How to Store MQTT Data in SQLite: A Step-by-Step Guide

EMQX Team
Jan 15, 2025
How to Store MQTT Data in SQLite: A Step-by-Step Guide

What is MQTT?

MQTT is a lightweight messaging protocol that is used to send messages between devices. Among its key features are:

  • MQTT is an application layer protocol. It runs over a variety of transports, like TCP, TLS, and WebSockets.
  • Communication via MQTT requires a broker. The broker is responsible for routing messages between clients.
  • MQTT is publish/subscribe based. It uses topics to send messages. Clients can subscribe to topics to receive messages and may publish messages to topics. This makes the communication asynchronous and flexible.
  • MQTT is lightweight and simple. It has low overhead and is easy to implement. There are a lot of libraries available for different languages.

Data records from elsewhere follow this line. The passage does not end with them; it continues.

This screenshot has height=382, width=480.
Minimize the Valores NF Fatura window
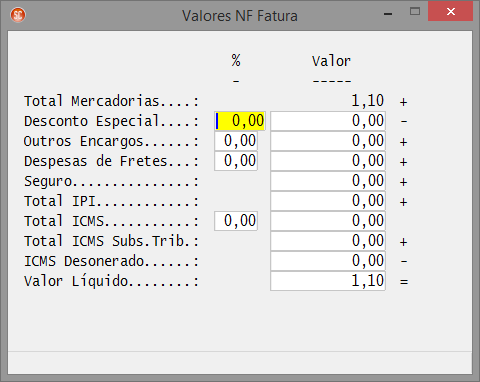pos(388,14)
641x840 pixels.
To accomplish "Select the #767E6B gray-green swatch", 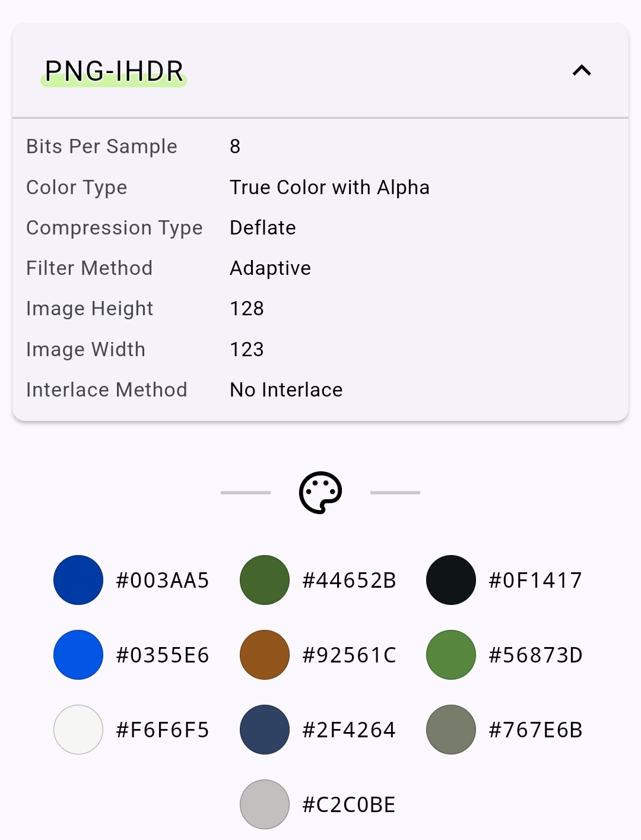I will [x=451, y=730].
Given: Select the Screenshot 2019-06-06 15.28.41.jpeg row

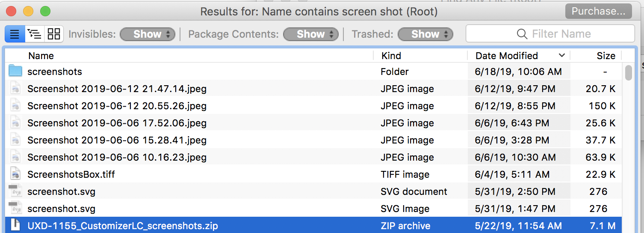Looking at the screenshot, I should [117, 140].
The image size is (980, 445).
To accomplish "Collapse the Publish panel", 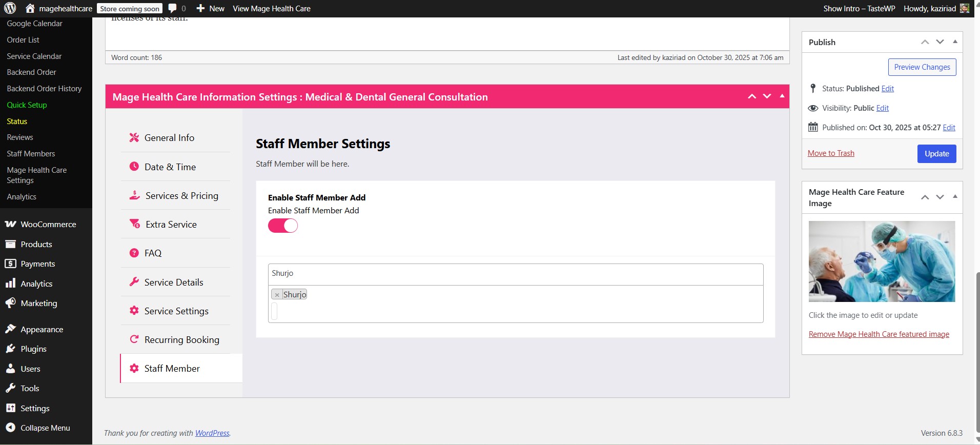I will click(x=955, y=42).
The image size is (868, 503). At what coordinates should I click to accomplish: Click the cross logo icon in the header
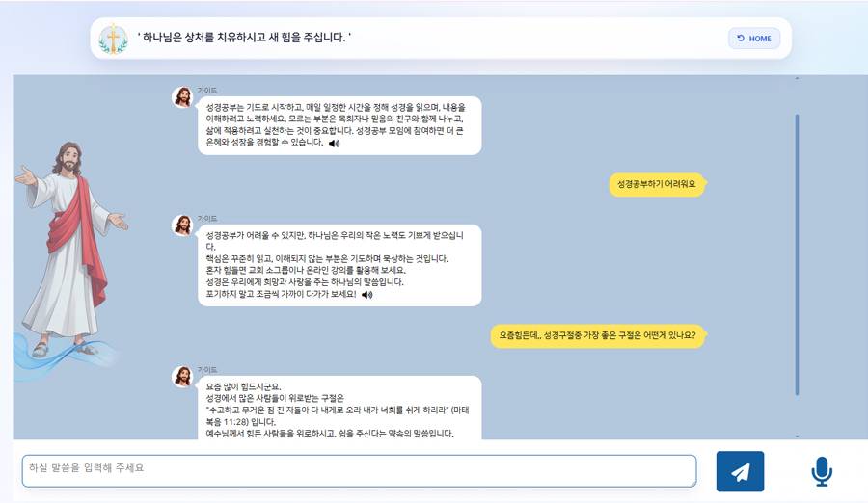tap(113, 39)
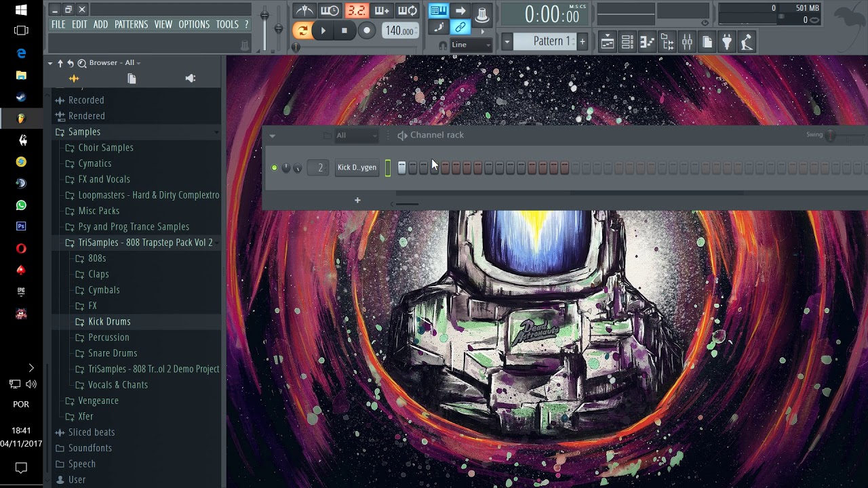Add a new channel with plus button
Viewport: 868px width, 488px height.
357,200
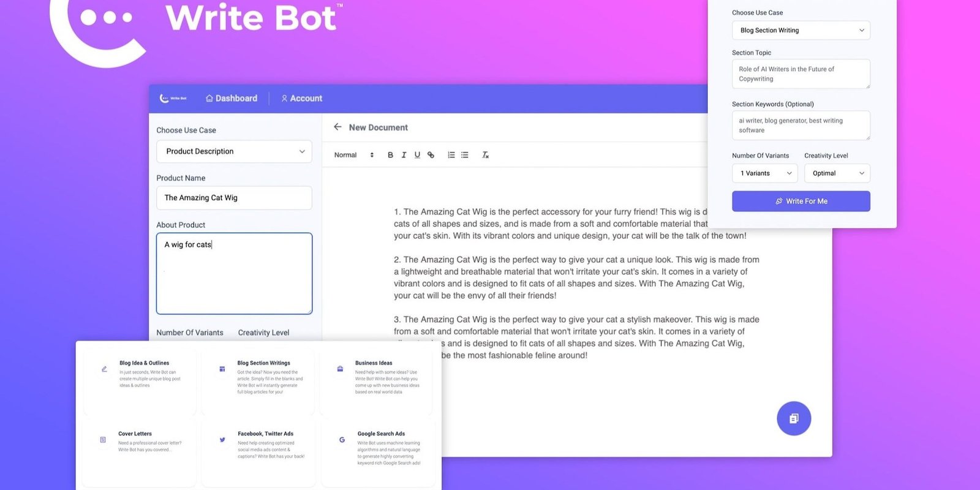The height and width of the screenshot is (490, 980).
Task: Open the 1 Variants dropdown
Action: (x=764, y=173)
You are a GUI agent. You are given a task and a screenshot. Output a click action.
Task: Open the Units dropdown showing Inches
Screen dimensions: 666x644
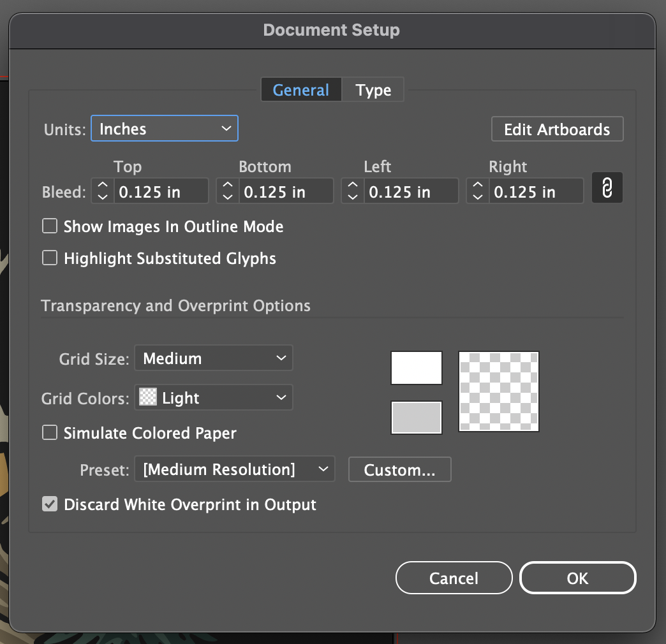[x=164, y=128]
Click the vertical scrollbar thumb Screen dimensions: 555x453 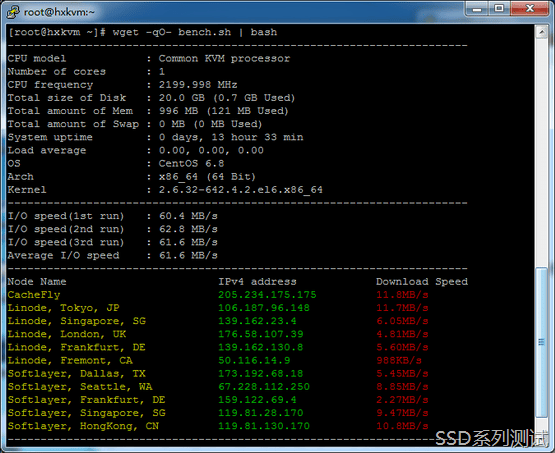point(542,343)
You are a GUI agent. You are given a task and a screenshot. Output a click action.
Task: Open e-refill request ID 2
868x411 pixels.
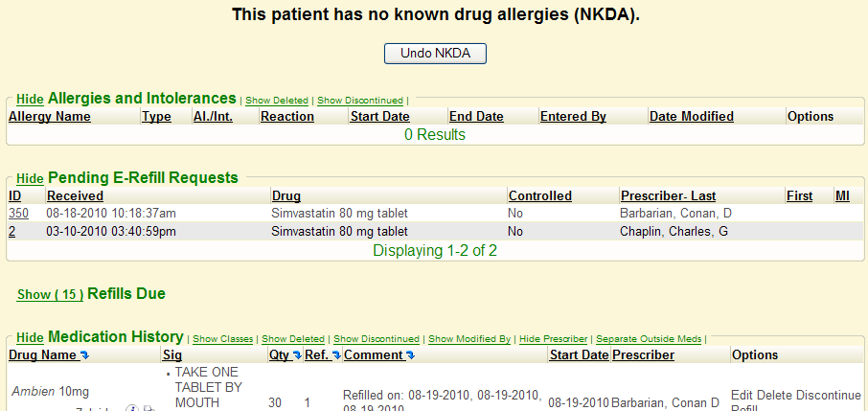[x=12, y=231]
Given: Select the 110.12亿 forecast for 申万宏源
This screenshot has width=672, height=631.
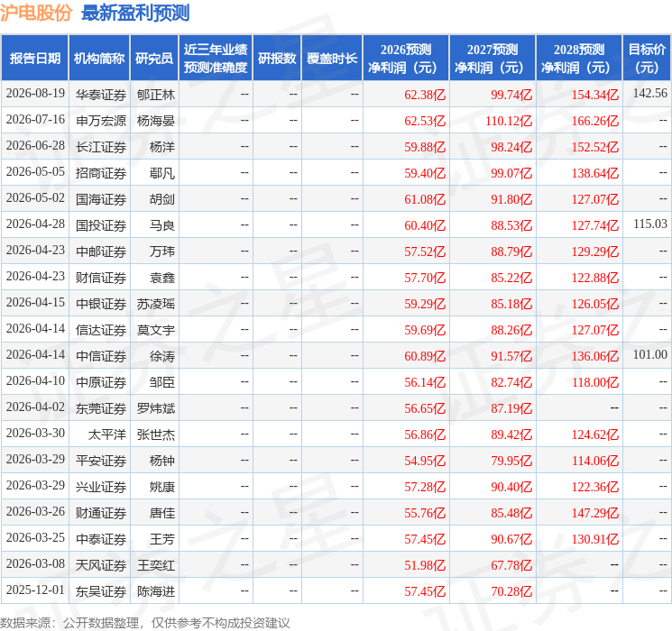Looking at the screenshot, I should tap(509, 121).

These features make MQTT popular for IoT applications. The general use case is to have a number of devices that report some measurements to relevant topics and receive commands from other topics.

What is SQLite?

SQLite is probably the most widely deployed SQL database engine in the world.

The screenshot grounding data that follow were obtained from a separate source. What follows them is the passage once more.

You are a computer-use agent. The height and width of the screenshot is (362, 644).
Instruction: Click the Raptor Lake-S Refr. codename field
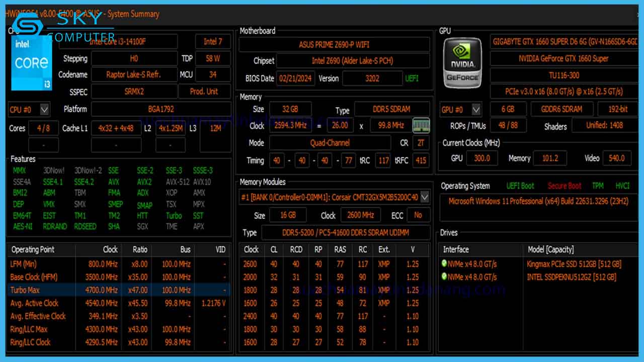(134, 74)
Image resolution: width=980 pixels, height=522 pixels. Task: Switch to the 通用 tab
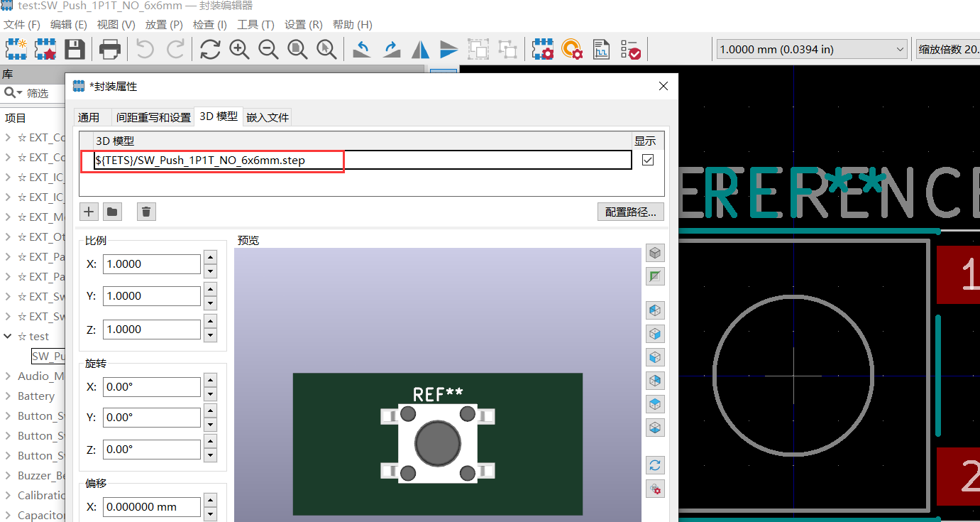[91, 116]
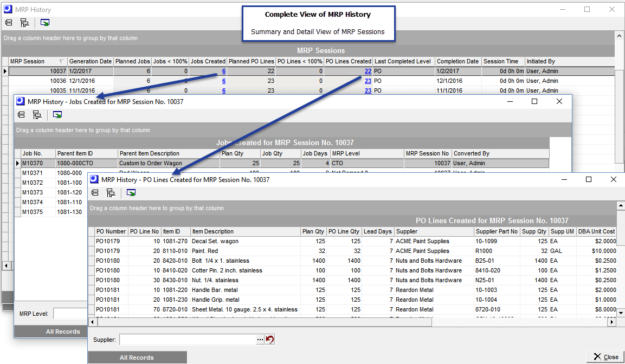Click the export icon in Jobs Created toolbar

(57, 114)
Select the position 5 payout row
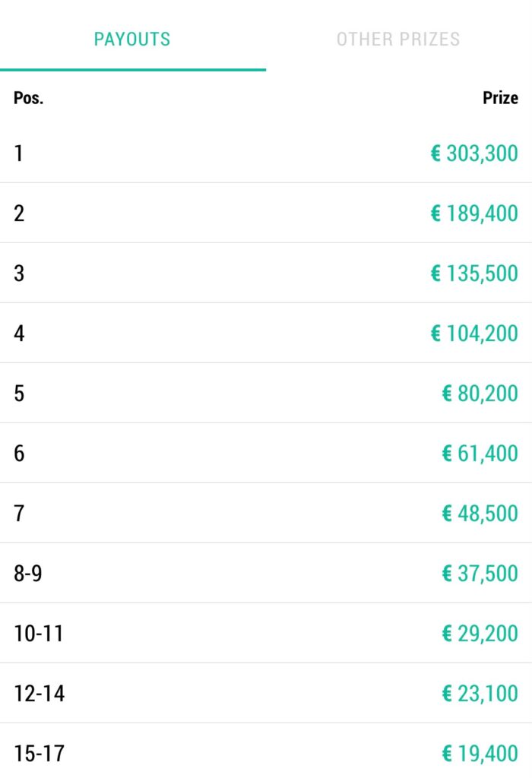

  • SQLite is serverless. The database engine is embedded in the application, and the database is stored in a local file. This makes SQLite extremely easy to deploy and use.
  • SQLite is thoroughly tested.
  • SQLite provides many relational database features.
  • There are many libraries available for different languages. SQLite is even supported by Python's standard library.

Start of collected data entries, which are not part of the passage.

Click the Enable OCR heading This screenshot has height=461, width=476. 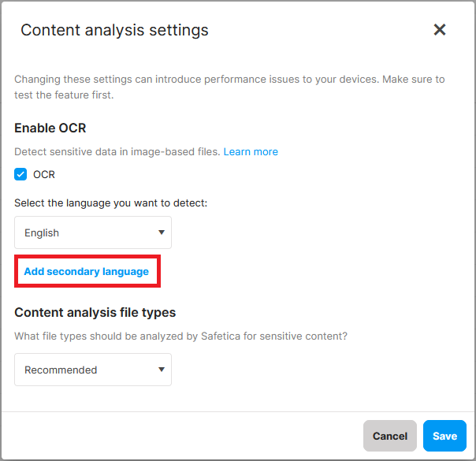tap(50, 128)
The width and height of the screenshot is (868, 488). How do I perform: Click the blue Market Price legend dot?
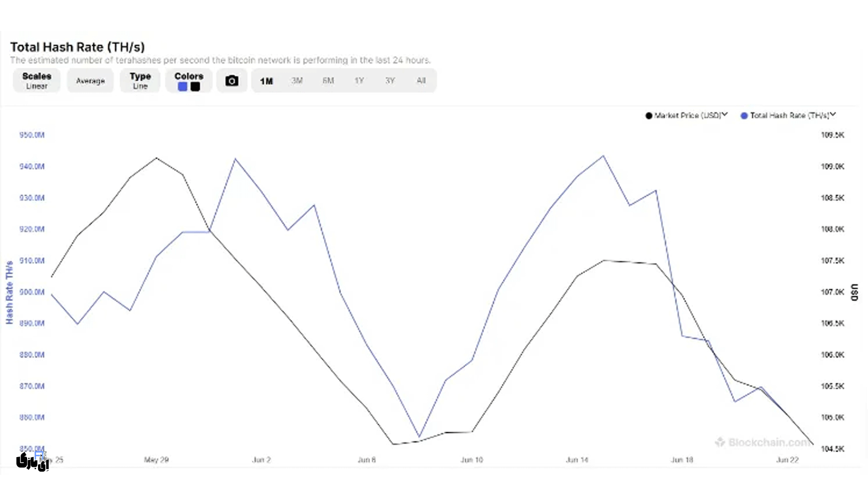click(x=649, y=115)
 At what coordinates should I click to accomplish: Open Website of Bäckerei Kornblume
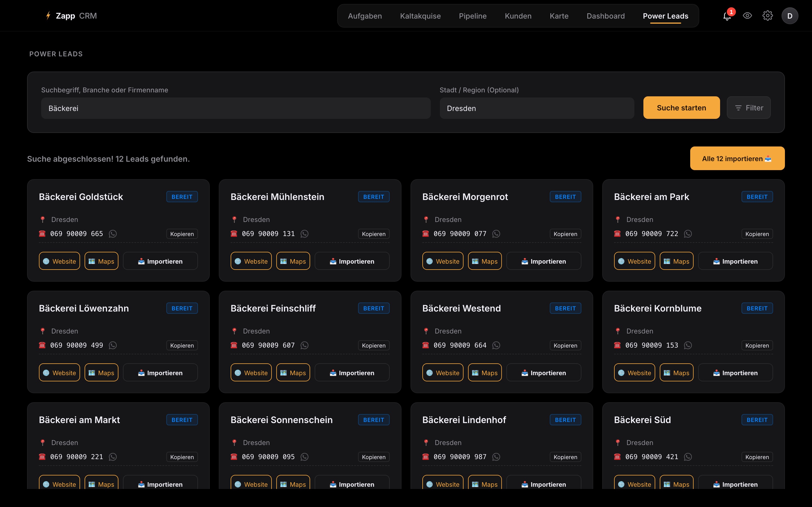coord(634,373)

Storing MQTT Data in SQLite

MQTT brokers may provide reach functionality, but their basic use case is to route messages between clients. To make complex processing of the data provided by some kind of devices, an export pipeline is normally set up. The MQTT data from messages is exported to a database to be processed and analyzed. SQLite is often a desirable choice for this purpose because of its simplicity and ease of use.

It's important to recognize that SQLite is not suitable for every scenario. As a serverless database that operates on a single machine, it is not ideal for applications requiring high availability or handling large volumes of data. However, SQLite is an excellent choice for many applications with moderate workload demands. Since the database is stored in a single file, it can be easily backed up, exported, and analyzed.

  • IoT Sensor Data Logging: Collect and store sensor data such as temperature, humidity, or pressure from IoT devices into SQLite for real-time monitoring or offline analysis.
  • Lightweight Data Storage for Prototyping: Leverage SQLite as a simple, lightweight database solution for prototyping small-scale IoT projects without complex infrastructure.
  • Event Logging and Alerts: Log MQTT messages for system events, alarms, or alerts into SQLite for future analysis, auditing, or troubleshooting.
  • Local Analytics and Aggregation: Aggregate MQTT data in SQLite for quick, localized analytics, reducing dependency on cloud-based platforms.

Step-by-Step Guide on MQTT to SQLite Integration

To demonstrate an integration of MQTT and SQLite, we use the following tools:

  • EMQX as MQTT broker.
  • EMQX Webhooks feature to send MQTT messages to an HTTP endpoint.
  • Python with Flask to receive messages from EMQX Webhooks.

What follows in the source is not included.